Two days into the break, all 47 Senate Republicans warned the president in writing of “a constitutional conflict” if he signed recess commissions. The letter warned Obama that NLRB recess appointments would “set a dangerous precedent” that would “marginalize the Senate’s role in confirming nominees.” Of course, it is partisan blocking of up-or-down votes that manifests the real marginalization of the Senate role. The letter also omits the fact that George W. Bush recess-appointed seven NLRB members. Partisans overplayed their obstructionist hand. Obama boldly challenged both their confirmation malfeasance and pro forma gimmickry.

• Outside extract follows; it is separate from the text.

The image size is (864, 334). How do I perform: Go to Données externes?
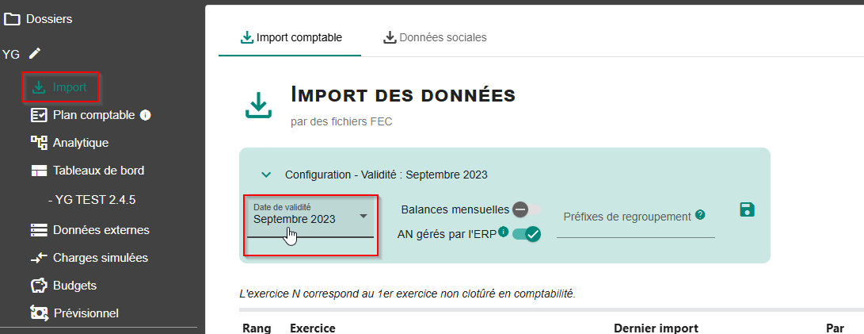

White House Counsel Kathryn Ruemmler explained why the president was obliged to sign the commissions: “The president has recess authority under the Constitution so he can continue to fulfill his constitutional function — which is to run the government — when the Senate is unavailable to fulfill its function.” The president’s lawyer noted that the Senate “is unavailable despite the fact that it is in a ‘pro forma’ session for 30 seconds every three days.” Ruemmler fully responded to Obama’s opponents and others who mistakenly assert that the Senate’s five-week holiday break was not a sufficient recess: “Our view is that a pro forma session at which the Senate, by its own definition, is not conducting any business and is unavailable to provide advice and consent on the president’s nominees is for all practical and functional purposes in recess.”
Administration opponents now propose burdening our understaffed federal judiciary with lawsuits challenging the recess appointments. Yet, the U.S. Court of Appeals for the 11th Circuit in Evans v. Stephens (2004) already ruled: “The Constitution, on its face, does not establish a minimum time that an authorized break in the Senate must last to give legal force to the President’s appointment power under the Recess Appointments Clause.”
Our 44th president will long be remembered for preserving the recess-appointment prerogative for all future presidents — both Republican and Democratic.
More immediately, the commissions serve as reminders of how efficient the recess-appointment method can be. Sign the commissions, immediately putting the officials to work in positions that have the same authority as confirmed posts and that last up to 24 months. More than 300 jurists have risen to the bench by recess commission, including 12 to the Supreme Court. Most have been subsequently confirmed with life tenure.
Perhaps Obama will consider “regularizing” recess signing as he continues to fight appointment obstruction. Obama should certainly use both the bully pulpit and the campaign stump to demand fulsome reform of the broken Senate confirmation process and timely advisory consent votes for all his nominees.
Victor Williams is a clinical assistant professor at Catholic University of America Columbus School of Law. Nicola Sanchez is an attorney with the U.S. Nuclear Regulatory Commission. The views expressed are the authors’ alone and do not reflect those of the NRC or the federal government.